Advanced concepts¶
Routed and unrouted tasks (task forking)¶
During its lifetime, the task will transfer between various states and its reference will be passed through several queues, a simple way to understand it is to see how the tasks state changes in various moments:
Each new task is registered in the system by a call to karton.Producer.send_task()
and starts its life in the unrouted task queue with a TaskState.Declared
state.
All actual task data is stored in the Karton.task
namespace and all other (routed and unrouted) queues will be always only holding a reference to a record from this place.
The main broker - karton.System
constantly looks over the unrouted (karton.tasks
) queue and keeps the tasks running as well as clears up leftover unneeded data.
Because task headers can be accepted by more than one consumer the task has to be forked before it goes to the appropriate consumer (routed) queues. Based on unrouted task, Karton.System
generates as many routed tasks as there are matching queues. These tasks are separate, independent instances, so they have different uid than original unrouted task.
Note
While uid of routed and unrouted tasks are different, parent_uid stays the same. parent_uid always identifies the routed task.
Reference to the unrouted task is called orig_uid.
Each registered consumer monitors its (routed) queue and performs analysis on all tasks that appear there. As soon as the consumer starts working on a given task, it sends a signal to the broker to mark the tasks state as TaskState.Started
.
If everything goes smoothly, the consumer finishes the tasks and sends a similar signal, this time marking the task as TaskState.Finished
. If there is a problem and an exception is thrown within the self.process
function, TaskState.Crashed
is used instead.
As a part of its housekeeping, Karton.System
removes all TaskState.Finished
tasks immediately and TaskState.Crashed
tasks after a certain grace period to allow for inspection and optional retry.
Task tree (analysis) and task life cycle¶
Every analysis starts from initial task spawned by karton.Producer
. Initial task is consumed by consumers, which then produce next tasks for further processing. These various tasks originating from initial task can be grouped together into a task tree, representing the analysis.
Each task is identified by a tuple of four identifiers:
uid - unique task identifier
parent_uid - identifier of task that spawned current task as a result of processing
root_uid - task tree identifier (analysis identifier, derived from uid of initial unrouted task)
orig_uid - identifier of the original task that was forked to create this task (unrouted task or retried crashed task)
In order to better understand how those identifiers are inherited and passed between tasks take a look at the following example:
Handling logging¶
By default, all systems inheriting from karton.core.KartonBase()

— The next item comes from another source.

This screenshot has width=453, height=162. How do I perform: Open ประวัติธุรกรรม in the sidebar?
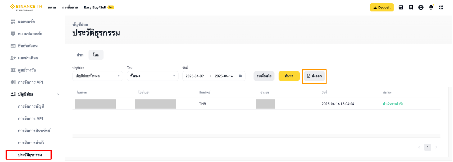coord(30,155)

will have a custom logging.Logger()
instance exposed as log()
. It publishes all logged messages to a special PUBSUB key on the central Redis database.
In order to store the logs into a persistent storage like Splunk or Rsyslog you have to implement a service that will consume the log entries and send them to the final database, for an example of such service see Log consumer.
The logging level can be configured using the standard karton config and setting level
in the logging
section to appropriate level like "DEBUG"
, "INFO"
or "ERROR"
.
Consumer queue persistence¶
Consumer queue is created on the first registration of consumer and it gets new tasks even if all consumer instances are offline. It guarantees that analysis will complete even after short downtime of part of subsystems. Unfortunately, it also blocks completion of the analysis when we connect a Karton Service which is currently developed or temporary.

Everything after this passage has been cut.